--- START ---

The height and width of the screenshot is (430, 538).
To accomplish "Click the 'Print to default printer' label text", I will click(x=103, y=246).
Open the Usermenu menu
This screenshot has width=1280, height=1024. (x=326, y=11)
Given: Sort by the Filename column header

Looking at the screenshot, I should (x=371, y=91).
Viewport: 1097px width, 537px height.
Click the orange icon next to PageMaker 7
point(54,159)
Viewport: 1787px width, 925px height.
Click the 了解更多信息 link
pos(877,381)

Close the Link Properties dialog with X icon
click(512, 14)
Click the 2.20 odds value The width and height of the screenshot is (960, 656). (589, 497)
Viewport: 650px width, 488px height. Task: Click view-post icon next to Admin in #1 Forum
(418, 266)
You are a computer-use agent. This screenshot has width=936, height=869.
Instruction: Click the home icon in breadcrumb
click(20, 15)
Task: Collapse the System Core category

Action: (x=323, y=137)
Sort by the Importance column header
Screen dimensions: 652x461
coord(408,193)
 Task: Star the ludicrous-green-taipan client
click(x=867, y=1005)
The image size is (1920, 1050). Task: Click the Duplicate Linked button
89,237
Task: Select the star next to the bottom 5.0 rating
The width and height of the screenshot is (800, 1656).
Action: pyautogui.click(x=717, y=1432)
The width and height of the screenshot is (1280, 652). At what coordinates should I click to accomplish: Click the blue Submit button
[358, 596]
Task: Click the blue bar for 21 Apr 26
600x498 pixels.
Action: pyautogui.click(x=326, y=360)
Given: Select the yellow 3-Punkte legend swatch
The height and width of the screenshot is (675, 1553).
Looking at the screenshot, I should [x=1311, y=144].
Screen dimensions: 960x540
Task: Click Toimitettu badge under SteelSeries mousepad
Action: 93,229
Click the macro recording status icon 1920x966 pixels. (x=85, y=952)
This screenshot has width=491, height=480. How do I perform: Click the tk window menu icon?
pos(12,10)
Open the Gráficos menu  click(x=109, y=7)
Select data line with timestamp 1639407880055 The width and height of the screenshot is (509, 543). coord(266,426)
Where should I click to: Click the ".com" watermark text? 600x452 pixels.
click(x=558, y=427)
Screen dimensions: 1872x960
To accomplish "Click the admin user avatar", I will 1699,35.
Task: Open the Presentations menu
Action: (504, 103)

--- END ---

* Directions for this task: Scan the entries above for the line containing "Task: Select the", and copy it and all lines after it exactly, down to and including the line containing "Screen dimensions: 1872x960".

* Reply to the task:
Task: Select the star next to the bottom 5.0 rating
The width and height of the screenshot is (800, 1656).
Action: pyautogui.click(x=717, y=1432)
The width and height of the screenshot is (1280, 652). At what coordinates should I click to accomplish: Click the blue Submit button
[358, 596]
Task: Click the blue bar for 21 Apr 26
600x498 pixels.
Action: pyautogui.click(x=326, y=360)
Given: Select the yellow 3-Punkte legend swatch
The height and width of the screenshot is (675, 1553).
Looking at the screenshot, I should [x=1311, y=144].
Screen dimensions: 960x540
Task: Click Toimitettu badge under SteelSeries mousepad
Action: 93,229
Click the macro recording status icon 1920x966 pixels. (x=85, y=952)
This screenshot has width=491, height=480. How do I perform: Click the tk window menu icon?
pos(12,10)
Open the Gráficos menu  click(x=109, y=7)
Select data line with timestamp 1639407880055 The width and height of the screenshot is (509, 543). coord(266,426)
Where should I click to: Click the ".com" watermark text? 600x452 pixels.
click(x=558, y=427)
Screen dimensions: 1872x960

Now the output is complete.